Ryan Herrera, Football Beat Writer: It’s not really a secret, but what’s made this line so good is just the experience the linemen all have. Guys like Kevin Pendleton and Paul Adams have gone through multiple losing seasons as well as 2017’s second half resurgence, so they’ve seen enough to be the unquestioned leaders of the unit. Then you have guys like Tre’Vour Wallace-Simms, Yasir Durant and Trystan Colon-Castillo who all jumped into starting spots last season and helped the Tigers lead the nation in fewest tackles for a loss and lead the SEC in fewest sacks. It also helps that these guys aren’t recognized on any of those pre or postseason lists.
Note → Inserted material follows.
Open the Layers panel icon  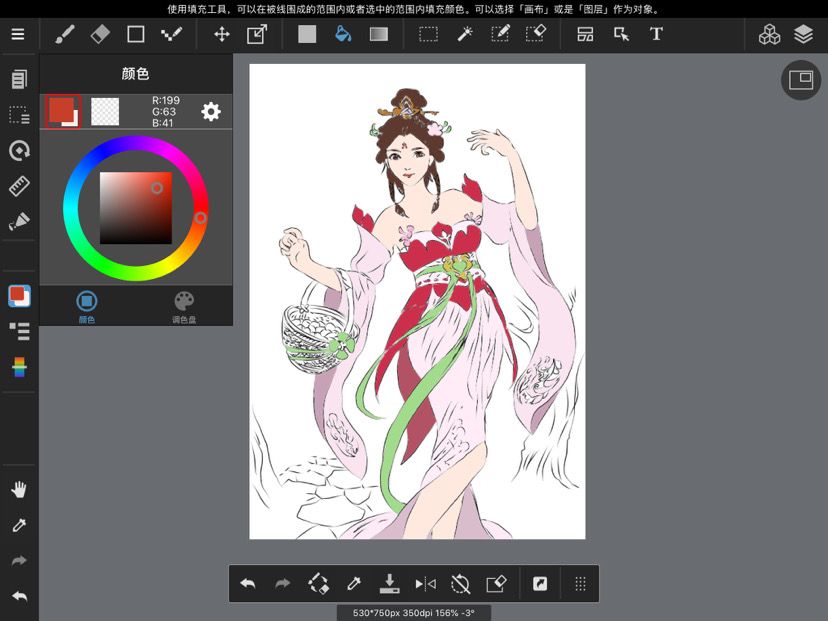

Playing with huge chips on their oversized shoulders definitely provides some boost to their performance on the field.
Jack Parodi, Football Beat Writer: Familiarity and team chemistry are some of the most important qualities of a talented offensive line. This group spent all of 2017 together, and some even longer than that. They all know each other’s tendencies, strengths and weaknesses, helping one another to improve as a unit.
Connor Snelson, Football Analyst: Offensive line coach Brad Davis stepped into a great spot. He’ll take over with a mostly veteran unit. Davis will also benefit from previous offensive line coach’s Glen Elarbee’s phenomenal job of developing the talent of the group before Davis’ arrival. Having an experienced quarterback in Drew Lock helps a ton.
Obviously, the line will play a big role in meeting expectations this year. What do you see as their most important role in the 2018 season?
Ryan Herrera: The line’s biggest role is pretty simple, and it’s the biggest role for every football program out there: protect the quarterback. Missouri’s offense goes as Drew Lock goes, and Lock goes as the line goes. The five up front have the experience of blocking for Lock and of playing with each other in the trenches, so there shouldn’t be any regression this season. Nobody knows if the line will enjoy another healthy year, but the depth chart is full of proven backups like Jonah Dubinksi ready to step in. These guys do all the dirty work without getting much of the praise, but the better they can block for the guys in the backfield, the better this Missouri team will be.
Jack Parodi: In order for Missouri to upset Georgia and make the SEC Championship, this offensive line will have to stay healthy and make sure Lock does as well. The Tigers offense has the pieces to be extremely special this year, but it’s clear the season would be a bust if Lock got injured. This may be one of the best lines Missouri has seen in recent years, so this isn’t a large concern. Other than making sure Lock stays healthy, this group will have to quickly pick up the blitz from opposing defenses. They’ll surely come a solid amount this year, as defenses will try to put more pressure on Lock to throw him off. If the offensive line and running backs can routinely spot and snuff out blitzes throughout 2018, Missouri’s offense will be elite.
Connor Snelson: The biggest thing for the offensive line this year will be providing enough time for Drew Lock to make his reads and throws. Not only will they need to provide him with enough time, but a clean pocket that Lock feels comfortable standing tall in as he scans the field for his open target.